## DIRECTIONS FOR THIS TASK
Your output should be the line with "PlayShifu (147, 503)" plus all following lines to the end of the records, exactly as written and nothing more.

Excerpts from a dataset
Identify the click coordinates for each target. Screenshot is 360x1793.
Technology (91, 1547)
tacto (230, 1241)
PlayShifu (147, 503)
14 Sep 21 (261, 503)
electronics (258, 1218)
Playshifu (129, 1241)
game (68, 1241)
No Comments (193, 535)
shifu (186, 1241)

## EXERCISE SOLUTION
PlayShifu (147, 503)
14 Sep 21 (261, 503)
electronics (258, 1218)
Playshifu (129, 1241)
game (68, 1241)
No Comments (193, 535)
shifu (186, 1241)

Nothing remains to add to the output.